→ Aim of the exercise:
Copy every line of the records below where the word "This" occurs.

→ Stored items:
******
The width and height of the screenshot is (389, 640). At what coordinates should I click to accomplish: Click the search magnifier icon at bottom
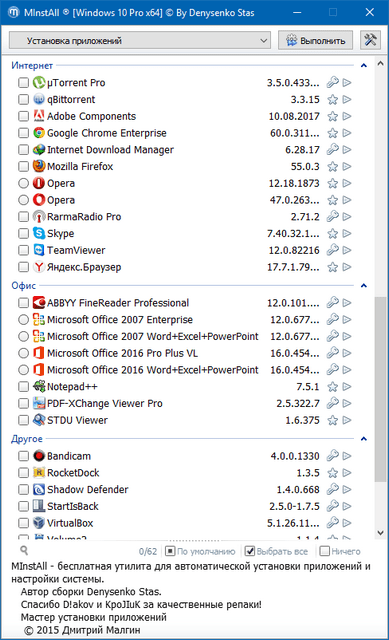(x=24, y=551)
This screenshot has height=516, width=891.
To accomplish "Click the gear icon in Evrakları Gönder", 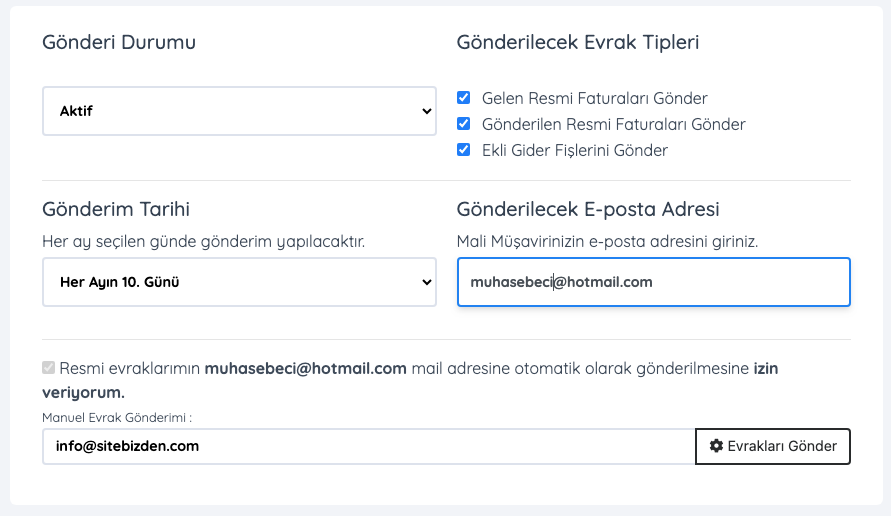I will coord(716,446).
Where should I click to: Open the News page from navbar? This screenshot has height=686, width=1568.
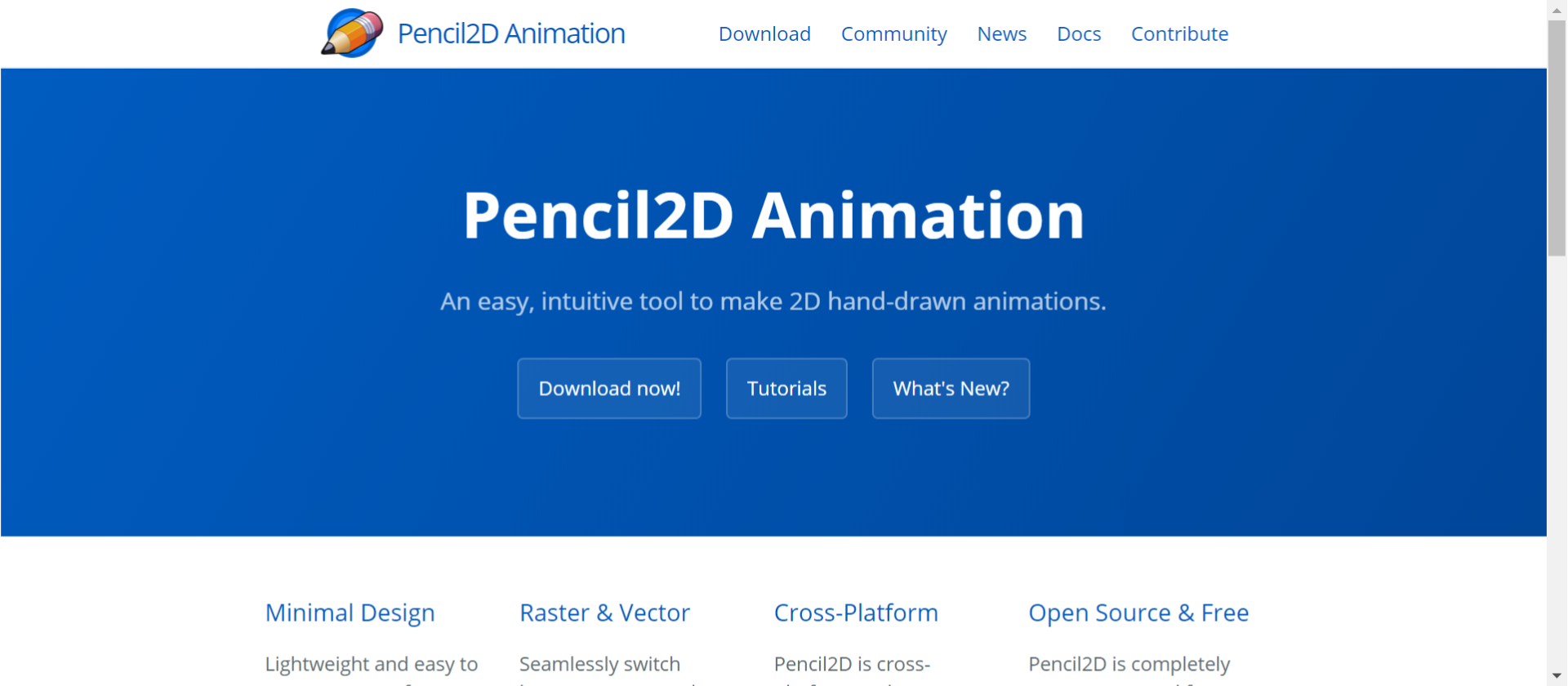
******
→ Reply:
This screenshot has height=516, width=891.
Where should I click to: Open the News page from navbar? This screenshot has height=686, width=1568.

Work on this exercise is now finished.